Escambia Property Appraiser Chris Jones wanted to tax the beach property. The argument was since these leases on the beach were 99 years long, they were practically the same as being owned by the residents and therefore should be taxed. Thomas Campanella has lived on the Santa Rosa Island for nearly 40 years and served on the Island Authority as the board’s only elected official. He said this taxing of property is the moment when the beach controversy began.
“When you begin to tax the land as well, they said wait a minute we’re paying a lease fee and a tax on the land then that’s when the real double taxation group out here started,” Campanella said.
But why does all this matter? Why not just give these residents ownership of their land since the judge said their leases are like ownership anyhow? One issue is public access, but there are some built-in protections on Pensacola Beach.
Preston pointed out that even if people did own their land on the beach they would never be able to keep people off the shore because their lease only goes to the dune line.

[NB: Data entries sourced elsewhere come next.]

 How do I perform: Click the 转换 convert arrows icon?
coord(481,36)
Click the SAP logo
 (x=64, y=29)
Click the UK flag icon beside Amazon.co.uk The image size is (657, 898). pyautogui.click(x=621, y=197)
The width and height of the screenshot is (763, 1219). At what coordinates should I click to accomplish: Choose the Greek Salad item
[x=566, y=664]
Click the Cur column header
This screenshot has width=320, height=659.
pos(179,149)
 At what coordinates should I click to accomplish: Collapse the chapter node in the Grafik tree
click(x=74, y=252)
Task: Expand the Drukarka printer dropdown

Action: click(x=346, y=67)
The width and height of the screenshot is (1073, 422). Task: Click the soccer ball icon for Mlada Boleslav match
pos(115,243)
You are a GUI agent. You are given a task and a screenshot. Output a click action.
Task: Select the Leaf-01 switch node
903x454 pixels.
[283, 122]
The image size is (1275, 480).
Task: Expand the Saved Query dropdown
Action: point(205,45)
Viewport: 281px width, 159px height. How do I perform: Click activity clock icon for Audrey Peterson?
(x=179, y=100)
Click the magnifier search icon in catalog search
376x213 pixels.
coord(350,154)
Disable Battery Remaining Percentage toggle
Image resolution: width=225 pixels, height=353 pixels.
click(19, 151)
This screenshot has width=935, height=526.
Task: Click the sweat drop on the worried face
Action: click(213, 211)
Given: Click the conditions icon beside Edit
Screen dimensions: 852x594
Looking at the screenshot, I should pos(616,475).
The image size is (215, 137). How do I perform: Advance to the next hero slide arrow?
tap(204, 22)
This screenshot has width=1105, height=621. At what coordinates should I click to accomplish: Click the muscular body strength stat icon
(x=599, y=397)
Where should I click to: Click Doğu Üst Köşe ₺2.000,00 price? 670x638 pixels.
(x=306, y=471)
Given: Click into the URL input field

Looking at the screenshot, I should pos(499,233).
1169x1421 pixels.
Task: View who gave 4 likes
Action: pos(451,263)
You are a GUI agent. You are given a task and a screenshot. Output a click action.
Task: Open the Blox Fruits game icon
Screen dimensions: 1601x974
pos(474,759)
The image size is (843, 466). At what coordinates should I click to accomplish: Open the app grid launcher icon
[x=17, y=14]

“Under leasehold right now you can’t step foot on my property without my permission,” said Preston. “See that greenhouse over there, you can’t step foot on their property without their permission. The beauty of it is their property line ends on this side of the dunes. So it can’t turn into a Walton county where people are roping off the beach.”
But Campanella says there are unintended consequences if residents are allowed to own their land. For one, the Santa Rosa Island Authority couldn’t exist without a steady income of lease fees. As far as development goes, the SRIA has the duty to review any changes to land development caps. If the county ever did decide to raise the cap to allow more development, the Island Authority board has the opportunity to advise for or against any changes.
“As long as you have the island authority and the lease system set up here, it can’t be changed,” Campanella said. “Cause they’re going to have to come to us and try to get us to change the cap. We’re here for one thing to be here and preserve for everybody to come and enjoy.”
Although Escambia County can change the cap at any time no matter what the island authority says, the existence of the Santa Rosa Island Authority means any changes would be that much harder to implement. It’s a permanent layer of protection and it could go away if residents have fee simple title and lease fee payments stop. Right now, the beach has hit the cap, and it’d have to be changed to further development.